Figure above proposed a Be star model envelope, showing how the observed line profiles depended on viewing angle. The three position are, Pole on (a), with inclination angle on line of sight (b) and equator on (c).
For the Be stars that possess shell spectra of the absorption type, most of them would lie in velocity range of 150–200 km s−1. The probable mechanism of emission ring formation has been described by Struve as follows: “It is tempting to suggest that the rapidly rotating B stars are unstable at their equators and that they are losing mass through rotational breakup. In 1950 Merrill turn the attention to a subclass of Be stars known as shell stars. Term shell stars has special meaning when applied to B-type stars, they are stars with spectra showing emission wings in one or more of hydrogen lines, sharp hydrogen absorption cores plus narrow absorption lines of ionized metals, and weak diffuse absorption lines of neutral helium.
Bright examples of shell stars defined in this way include γ Cas, φ Per, ψ Per Pleione (28 Tauri), ζ Tau and 48 Lib.
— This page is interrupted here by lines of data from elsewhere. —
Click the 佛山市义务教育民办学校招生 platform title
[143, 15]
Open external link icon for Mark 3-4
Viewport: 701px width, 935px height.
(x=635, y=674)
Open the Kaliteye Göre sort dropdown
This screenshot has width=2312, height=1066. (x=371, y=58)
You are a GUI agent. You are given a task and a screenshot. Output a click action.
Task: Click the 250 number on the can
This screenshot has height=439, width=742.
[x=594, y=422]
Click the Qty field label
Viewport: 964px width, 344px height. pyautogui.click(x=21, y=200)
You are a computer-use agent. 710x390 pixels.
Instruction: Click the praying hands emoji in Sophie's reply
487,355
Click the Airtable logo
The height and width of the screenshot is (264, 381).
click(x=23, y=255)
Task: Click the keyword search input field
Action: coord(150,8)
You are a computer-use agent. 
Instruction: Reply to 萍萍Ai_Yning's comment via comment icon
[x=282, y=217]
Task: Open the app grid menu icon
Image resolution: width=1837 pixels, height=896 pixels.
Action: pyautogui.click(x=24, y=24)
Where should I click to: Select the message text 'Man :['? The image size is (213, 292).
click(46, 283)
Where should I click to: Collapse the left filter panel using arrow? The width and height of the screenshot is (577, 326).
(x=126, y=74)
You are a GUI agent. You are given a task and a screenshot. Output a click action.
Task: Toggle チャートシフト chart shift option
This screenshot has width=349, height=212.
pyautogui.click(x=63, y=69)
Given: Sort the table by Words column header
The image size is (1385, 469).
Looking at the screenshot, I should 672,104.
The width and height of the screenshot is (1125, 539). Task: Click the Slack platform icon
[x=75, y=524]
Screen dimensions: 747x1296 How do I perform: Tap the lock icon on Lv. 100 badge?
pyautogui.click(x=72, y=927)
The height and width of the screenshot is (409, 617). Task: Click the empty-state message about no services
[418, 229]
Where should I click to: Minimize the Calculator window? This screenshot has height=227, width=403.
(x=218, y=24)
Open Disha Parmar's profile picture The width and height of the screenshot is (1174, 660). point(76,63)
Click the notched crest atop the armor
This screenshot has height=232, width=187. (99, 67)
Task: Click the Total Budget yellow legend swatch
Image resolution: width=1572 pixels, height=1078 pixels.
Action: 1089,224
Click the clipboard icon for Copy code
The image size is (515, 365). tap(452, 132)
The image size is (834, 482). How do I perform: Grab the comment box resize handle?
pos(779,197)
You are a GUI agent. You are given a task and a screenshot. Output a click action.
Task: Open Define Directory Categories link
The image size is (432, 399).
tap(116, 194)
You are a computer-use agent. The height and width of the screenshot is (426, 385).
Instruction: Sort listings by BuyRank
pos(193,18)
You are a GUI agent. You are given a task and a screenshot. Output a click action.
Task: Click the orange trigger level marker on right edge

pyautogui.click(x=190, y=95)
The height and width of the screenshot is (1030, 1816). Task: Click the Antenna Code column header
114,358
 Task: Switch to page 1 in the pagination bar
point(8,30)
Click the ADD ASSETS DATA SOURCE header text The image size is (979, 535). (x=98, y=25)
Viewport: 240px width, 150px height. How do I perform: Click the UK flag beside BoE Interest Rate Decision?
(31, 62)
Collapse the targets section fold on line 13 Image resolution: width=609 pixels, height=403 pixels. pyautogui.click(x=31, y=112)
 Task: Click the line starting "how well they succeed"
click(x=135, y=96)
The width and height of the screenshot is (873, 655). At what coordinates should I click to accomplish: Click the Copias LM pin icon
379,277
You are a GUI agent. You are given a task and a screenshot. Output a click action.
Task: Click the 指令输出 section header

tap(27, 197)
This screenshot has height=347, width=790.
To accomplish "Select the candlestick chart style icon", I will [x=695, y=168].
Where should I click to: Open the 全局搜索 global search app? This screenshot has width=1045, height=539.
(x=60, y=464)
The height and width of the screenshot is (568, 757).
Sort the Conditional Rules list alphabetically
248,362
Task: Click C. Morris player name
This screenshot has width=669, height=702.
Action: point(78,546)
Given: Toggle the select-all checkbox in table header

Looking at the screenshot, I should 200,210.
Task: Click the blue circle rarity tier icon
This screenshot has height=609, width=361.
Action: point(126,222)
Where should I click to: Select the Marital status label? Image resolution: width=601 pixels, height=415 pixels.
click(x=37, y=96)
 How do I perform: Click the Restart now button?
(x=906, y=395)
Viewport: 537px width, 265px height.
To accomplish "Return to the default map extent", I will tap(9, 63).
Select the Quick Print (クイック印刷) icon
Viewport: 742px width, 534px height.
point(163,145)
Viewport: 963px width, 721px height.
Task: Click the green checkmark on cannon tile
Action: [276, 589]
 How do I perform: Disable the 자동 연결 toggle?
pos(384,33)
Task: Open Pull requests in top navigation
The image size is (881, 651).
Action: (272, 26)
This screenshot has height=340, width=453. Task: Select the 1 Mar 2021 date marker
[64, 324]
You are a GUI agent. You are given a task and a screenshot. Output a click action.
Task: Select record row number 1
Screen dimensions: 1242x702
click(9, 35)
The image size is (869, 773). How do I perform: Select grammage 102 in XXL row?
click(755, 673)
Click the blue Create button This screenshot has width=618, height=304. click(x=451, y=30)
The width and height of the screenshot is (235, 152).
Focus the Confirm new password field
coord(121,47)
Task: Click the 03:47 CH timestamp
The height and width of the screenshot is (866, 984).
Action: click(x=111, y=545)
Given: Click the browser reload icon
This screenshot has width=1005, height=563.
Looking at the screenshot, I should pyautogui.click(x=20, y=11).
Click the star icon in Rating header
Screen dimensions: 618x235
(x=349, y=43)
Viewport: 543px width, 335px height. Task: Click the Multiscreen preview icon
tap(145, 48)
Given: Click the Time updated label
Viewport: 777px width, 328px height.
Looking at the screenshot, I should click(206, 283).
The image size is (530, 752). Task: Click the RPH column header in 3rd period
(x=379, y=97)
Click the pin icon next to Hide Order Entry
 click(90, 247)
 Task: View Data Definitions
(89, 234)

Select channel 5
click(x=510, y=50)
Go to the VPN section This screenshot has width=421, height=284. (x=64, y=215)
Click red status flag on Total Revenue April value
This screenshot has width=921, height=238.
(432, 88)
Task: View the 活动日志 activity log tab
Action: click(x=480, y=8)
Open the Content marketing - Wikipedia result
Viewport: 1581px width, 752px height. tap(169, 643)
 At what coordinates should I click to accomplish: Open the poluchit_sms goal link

It should be emphasized that shell stars just represent one phase of the Be phenomenon, so shell stars are nothing else than Be stars viewed under specific inclination angle.
The shell phenomenon is produced most probably by equatorial gaseous disks or rings whose planes are oriented approximately close to the line of sight as shown left. While all B-type shell stars are Be stars, not all Be stars show shell spectra as defined above. Some Be stars never show shell spectra (because of the inclination of the rotation axis), while the shell spectrum comes and goes in others like Pleione.